Gardner Pulls Away from Udall as Colorado Democrats Face Upset
Obamacare, birth control, abortion and personhood have emerged as emotional issues that could swing a Senate seat Democrats thought was safe to the GOP side of the aisle.
Rep. Cory Gardner (R-Colo.) and Sen. Mark Udall (D-Colo.) have already spent more than $40 million on advertising in what has turned out to be one of the toughest 2014 races for Democrats.
Rasmussen Reports and USA Today/Suffolk polls had Gardner in the lead by a single point in September, while CBS News/New York Times/YouGov put Udall in the lead by 3 points in a poll released Oct. 2.
The Fox News poll released Oct. 8 showed Gardner with a 6-point lead over Udall, 43-37 percent.
Gardner is pulling away.
And he got an extra boost on Oct. 10 when the Denver Post endorsed the Republican over the incumbent, saying, “Udall's campaign has devoted a shocking amount of energy and money trying to convince voters that Gardner seeks to outlaw birth control despite the congressman's call for over-the-counter sales of contraceptives.”

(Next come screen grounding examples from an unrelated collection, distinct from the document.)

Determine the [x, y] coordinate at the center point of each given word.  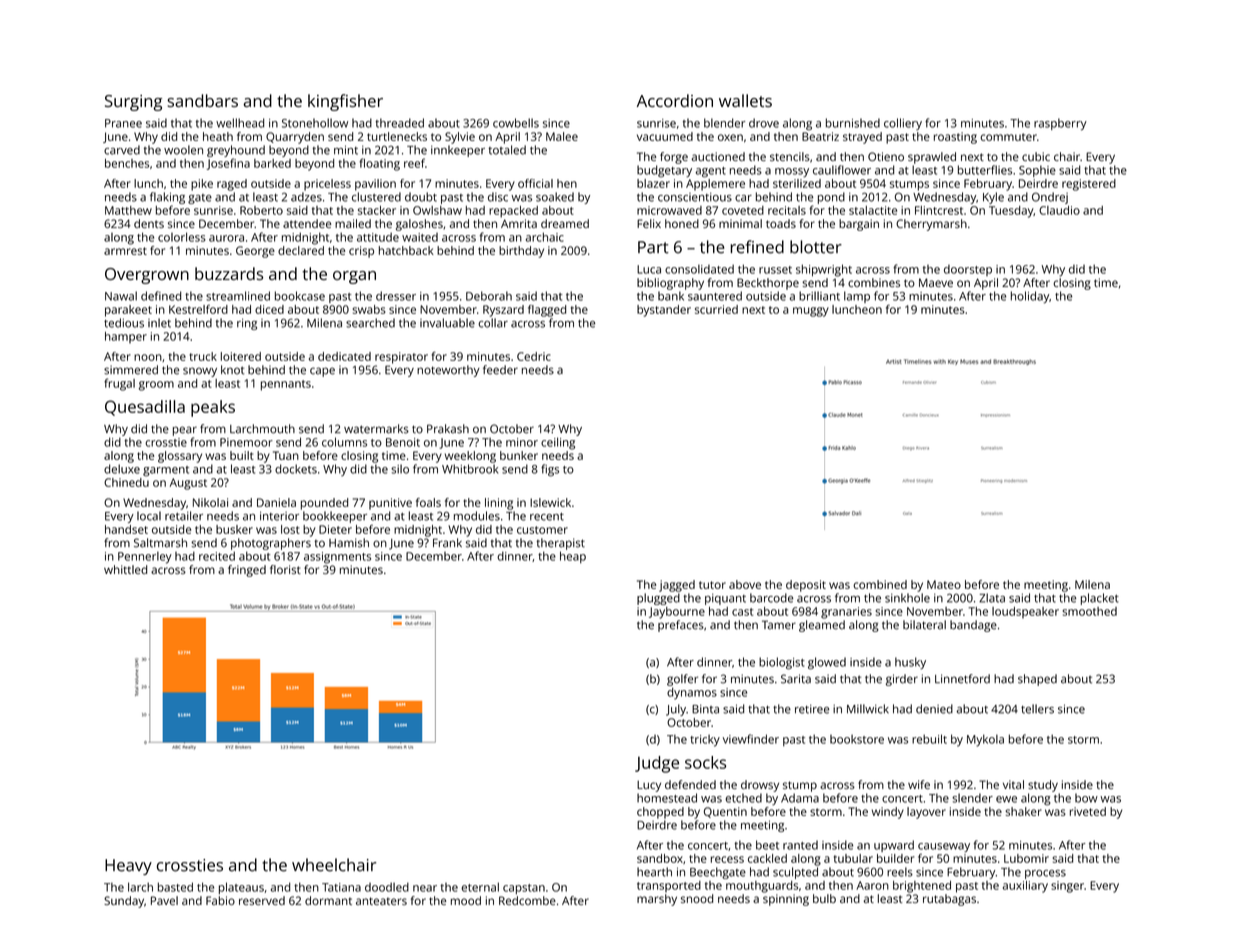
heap [573, 557]
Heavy [128, 867]
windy [888, 813]
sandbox [660, 858]
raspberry [1060, 124]
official [535, 183]
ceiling [558, 443]
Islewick [550, 502]
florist [285, 569]
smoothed [1089, 611]
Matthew [128, 210]
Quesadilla [145, 408]
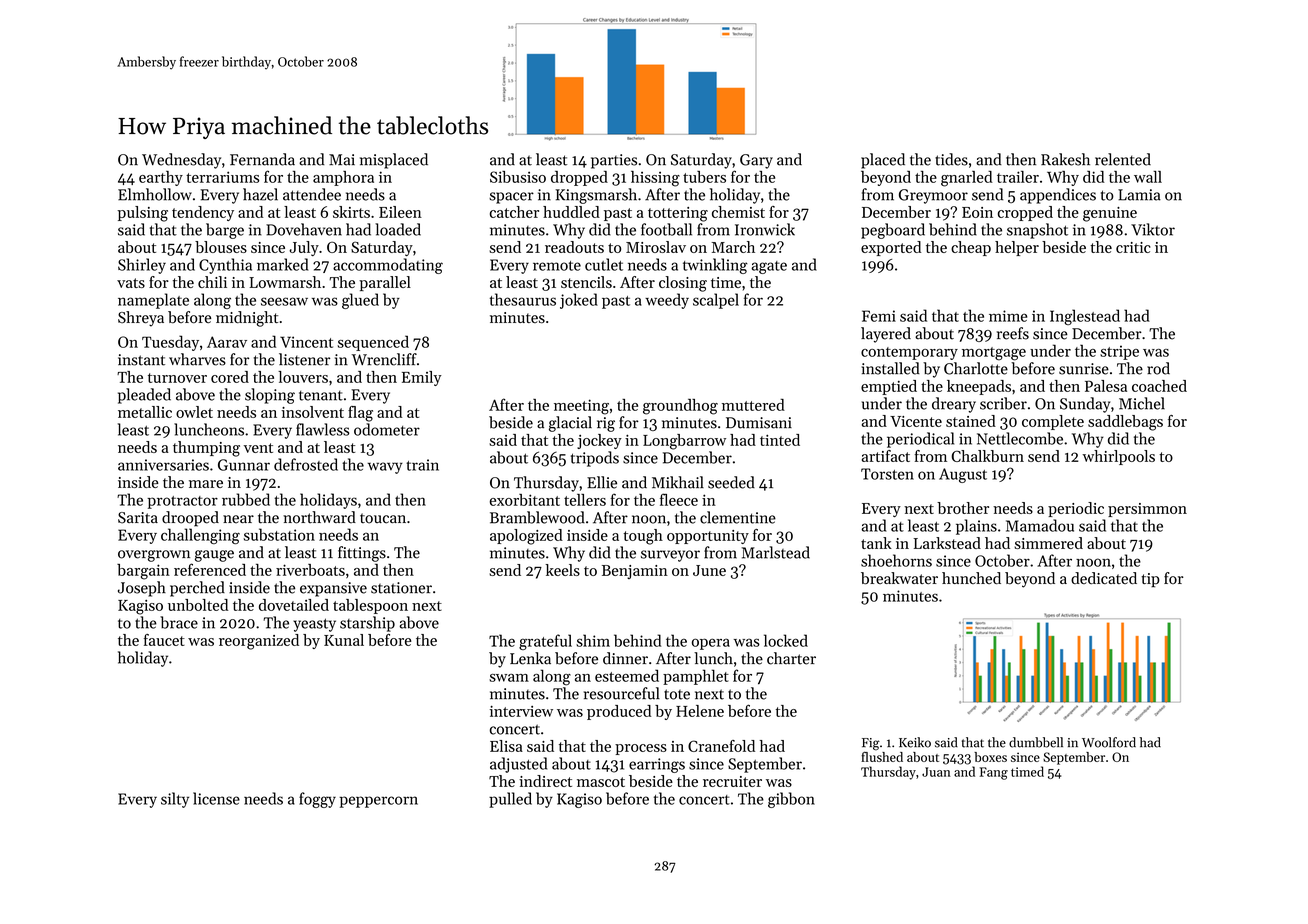 This page has width=1308, height=924. I want to click on mascot, so click(601, 782).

“Udall is trying to frighten voters rather than inspire them with a hopeful vision,” the editorial continued. “His obnoxious one-issue campaign is an insult to those he seeks to convince.”
More important than the raw numbers, the Fox News poll also shows GOP voters are much more enthused about voting than Democrats come November.
Among likely voters, nearly half of Colorado Republicans (48 percent) are “extremely” interested in the election, while less than a third of Democrats (31 percent) feel that way.
Gardner’s support is also stronger, according to the Fox poll. Eighty-five percent of his backers describe themselves as “certain” to vote for him compared to 80 percent of Udall voters who have the same confidence level.
The polls are more important in Colorado than in some states because mail-in ballots will be sent out to voters Oct. 14. And Colorado votes 100 percent by mail this year. In other words, a mind made up in mid-October could be a vote cast almost two weeks before the nation’s Election Day.
Jeb Bush has gotten involved on behalf of Gardner with a Spanish-language message, "Elijan a Cory Gardner." It was one of three Spanish-language ads Bush cut for Republicans.
The others were for Rep. David Valadao in California and Martha McSally, a GOP candidate running against Rep. Ron Barber (D-Ariz.).
Gardner needs Bush’s help with Hispanics. The Fox News poll shows Udall beats Gardner by 20 points with that demographic.
Fourteen percent of the registered voters in Colorado are Hispanic, so the Udall-Gardner race for the Senate is also one of the nation’s elections in which the Hispanic vote is critical in the 2014 cycle.